In Daily Variety, editor Peter Bart talks about the disappearance of Michael Ovitz… as if anyone misses him. But the most interesting thing about the article is what it reveals about Variety’s editorial policy.
I argued that Variety would lend him the audience that he most wanted to reach, including, no doubt, some of the people he perceived as having brought down his company. Our paper would certainly not endorse Ovitz’s charges, but we could offer him a chance to vent. The decline and fall of Michael Ovitz, after all, was a damn good news story.
Understandably, he responded that Vanity Fair offered him a vastly wider audience. Over lunch at Ago one day, I decided to try one last tactic. “Look, Mike,” I said, “you’re out of control. You’re saying some wild things.”
“They’re all off the record,” he protested. “You and I have known each other a long time. I can speak freely…”
“If you say these things to Vanity Fair, they’ll kill you. If you want to do an interview in Variety, I will see to it that your direct quotes will be read back to you so you can verify their accuracy. You can’t, of course, read the article ahead of time.”
In other words, if Ovitz talked to Variety, they’d protect him, they’d make sure he wouldn’t say anything he’d regret later (how reading his quotes back to him is any different than reading him the article ahead of time is beyond me). The Ovitz-vetted article they would have written wouldn’t have been the scathing expose Vanity Fair wrote, it wouldn’t have truly depicted the “damn good news story” of Ovitz’s rise and fall. Bart would have seen to that…
A few days later I got word that he’d decided to talk to Vanity Fair. Predictably, the story contained all of the Ovitz “crazy talk” — the paranoid diatribes about the “Gay Mafia,” plus accusations against Eisner and against his lethal enemies (and former proteges) at CAA. “They wanted to kill me. If they could have taken my wife and kids, they would have…,” he ranted.
The net effect of all this was inevitable: Ovitz had punched all the self-destruct buttons it was possible to punch. He had instantly isolated himself from his Hollywood power base. He’d totally blown it.
In seeking out his story, was I trying to protect Ovitz from himself? I suppose so, on one level.
Gee, I wonder if Pete would do the same for me… or anybody else in The Industry who doesn’t have $100 million in his checking account. The editorial policy at Variety is clearly to kiss up to execs and stars and not say or do anything that could possibly offend or embarrass anyone in a position of power. Remember, Bart used to run a studio himself…and no Variety reporter wants to damage their chances to become a screenwriter or studio exec.
This is why nobody takes Variety seriously…and why the only real reporting about the Industry is done in the LA Times business section.

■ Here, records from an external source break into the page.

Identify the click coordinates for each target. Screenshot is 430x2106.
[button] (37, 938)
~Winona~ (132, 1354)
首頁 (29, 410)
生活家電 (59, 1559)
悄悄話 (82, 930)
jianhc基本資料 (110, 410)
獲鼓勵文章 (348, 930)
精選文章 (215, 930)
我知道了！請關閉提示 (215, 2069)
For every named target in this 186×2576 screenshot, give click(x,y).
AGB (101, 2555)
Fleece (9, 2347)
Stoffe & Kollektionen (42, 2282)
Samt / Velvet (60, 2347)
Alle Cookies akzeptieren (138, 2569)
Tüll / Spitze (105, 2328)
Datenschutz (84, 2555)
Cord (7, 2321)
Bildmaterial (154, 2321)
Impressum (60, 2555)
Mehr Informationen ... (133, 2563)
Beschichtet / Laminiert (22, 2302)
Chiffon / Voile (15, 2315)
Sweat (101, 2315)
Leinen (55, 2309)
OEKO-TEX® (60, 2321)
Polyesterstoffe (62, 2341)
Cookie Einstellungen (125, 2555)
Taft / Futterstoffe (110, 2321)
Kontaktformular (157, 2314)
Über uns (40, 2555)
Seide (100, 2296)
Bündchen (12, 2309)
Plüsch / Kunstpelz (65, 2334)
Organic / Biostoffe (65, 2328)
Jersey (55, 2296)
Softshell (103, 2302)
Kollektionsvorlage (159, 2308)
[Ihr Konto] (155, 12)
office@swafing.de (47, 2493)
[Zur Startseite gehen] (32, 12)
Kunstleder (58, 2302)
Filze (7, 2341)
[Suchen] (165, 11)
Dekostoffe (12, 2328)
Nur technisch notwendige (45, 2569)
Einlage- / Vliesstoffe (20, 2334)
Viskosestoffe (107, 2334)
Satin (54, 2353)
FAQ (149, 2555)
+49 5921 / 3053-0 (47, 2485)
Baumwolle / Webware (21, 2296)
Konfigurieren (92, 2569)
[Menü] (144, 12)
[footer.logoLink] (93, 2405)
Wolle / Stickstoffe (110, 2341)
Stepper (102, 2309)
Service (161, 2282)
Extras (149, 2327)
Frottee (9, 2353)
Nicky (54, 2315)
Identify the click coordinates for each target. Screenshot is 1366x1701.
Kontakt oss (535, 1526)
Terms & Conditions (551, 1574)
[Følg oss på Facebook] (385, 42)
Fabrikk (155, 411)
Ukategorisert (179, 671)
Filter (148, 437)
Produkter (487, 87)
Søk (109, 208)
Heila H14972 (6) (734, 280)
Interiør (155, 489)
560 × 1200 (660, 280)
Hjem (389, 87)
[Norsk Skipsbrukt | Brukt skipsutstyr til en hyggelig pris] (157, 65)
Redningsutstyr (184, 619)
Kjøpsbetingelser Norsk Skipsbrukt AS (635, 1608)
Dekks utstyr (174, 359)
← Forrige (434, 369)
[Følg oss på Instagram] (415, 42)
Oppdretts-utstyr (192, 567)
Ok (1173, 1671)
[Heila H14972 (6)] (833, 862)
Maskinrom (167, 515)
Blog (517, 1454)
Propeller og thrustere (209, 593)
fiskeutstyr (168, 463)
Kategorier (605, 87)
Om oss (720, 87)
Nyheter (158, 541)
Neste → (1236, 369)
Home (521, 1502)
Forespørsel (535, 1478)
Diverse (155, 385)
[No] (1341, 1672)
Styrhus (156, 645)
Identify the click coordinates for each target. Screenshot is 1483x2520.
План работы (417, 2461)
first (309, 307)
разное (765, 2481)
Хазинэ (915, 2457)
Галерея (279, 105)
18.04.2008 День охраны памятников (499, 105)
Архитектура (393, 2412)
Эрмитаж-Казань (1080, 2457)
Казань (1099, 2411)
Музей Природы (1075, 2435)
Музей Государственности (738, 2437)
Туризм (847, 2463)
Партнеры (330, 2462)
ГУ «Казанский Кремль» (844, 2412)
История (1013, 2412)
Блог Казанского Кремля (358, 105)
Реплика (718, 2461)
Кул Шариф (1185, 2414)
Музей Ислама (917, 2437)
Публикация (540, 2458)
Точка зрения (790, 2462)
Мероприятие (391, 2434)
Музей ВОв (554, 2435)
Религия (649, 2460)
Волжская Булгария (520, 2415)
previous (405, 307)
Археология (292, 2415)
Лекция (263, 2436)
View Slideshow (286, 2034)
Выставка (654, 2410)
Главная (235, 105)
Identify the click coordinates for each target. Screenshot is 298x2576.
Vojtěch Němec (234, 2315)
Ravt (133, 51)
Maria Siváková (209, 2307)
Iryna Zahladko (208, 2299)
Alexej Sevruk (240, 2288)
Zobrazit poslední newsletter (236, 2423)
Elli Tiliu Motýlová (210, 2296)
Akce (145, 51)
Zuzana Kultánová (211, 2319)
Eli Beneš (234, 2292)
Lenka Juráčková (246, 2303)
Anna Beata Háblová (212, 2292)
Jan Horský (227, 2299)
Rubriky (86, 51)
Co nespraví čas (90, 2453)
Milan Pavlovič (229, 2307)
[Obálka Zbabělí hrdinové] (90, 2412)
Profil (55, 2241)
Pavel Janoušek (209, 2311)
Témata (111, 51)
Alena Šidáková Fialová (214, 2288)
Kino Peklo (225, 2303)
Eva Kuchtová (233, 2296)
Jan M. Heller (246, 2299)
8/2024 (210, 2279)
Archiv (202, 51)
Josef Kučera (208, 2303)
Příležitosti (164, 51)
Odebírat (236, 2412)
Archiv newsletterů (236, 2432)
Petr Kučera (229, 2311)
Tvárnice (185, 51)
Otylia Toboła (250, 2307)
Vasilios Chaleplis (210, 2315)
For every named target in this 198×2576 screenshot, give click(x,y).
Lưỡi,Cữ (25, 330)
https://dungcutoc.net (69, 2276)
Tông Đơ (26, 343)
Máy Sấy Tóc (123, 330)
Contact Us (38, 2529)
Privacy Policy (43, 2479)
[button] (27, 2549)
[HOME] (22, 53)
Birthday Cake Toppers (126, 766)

There was a time when Variety was more than just a collection of press releases… when they did real reporting. But that time, sadly, seems to be long gone…
(If you want a clear example, just compare the stories the LA Times and Variety ran about Mindy Herman, the ex-CEO of E!)
1 thought on “The “Journalistic Integrity” of VARIETY”
The best reporting about Ovitz EVER has to be the stuff that Joe Eszterhas writes about him in his book HOLLYWOOD ANIMAL.
As for Variety – it isn’t a “news”paper, it’s a “buzz”paper.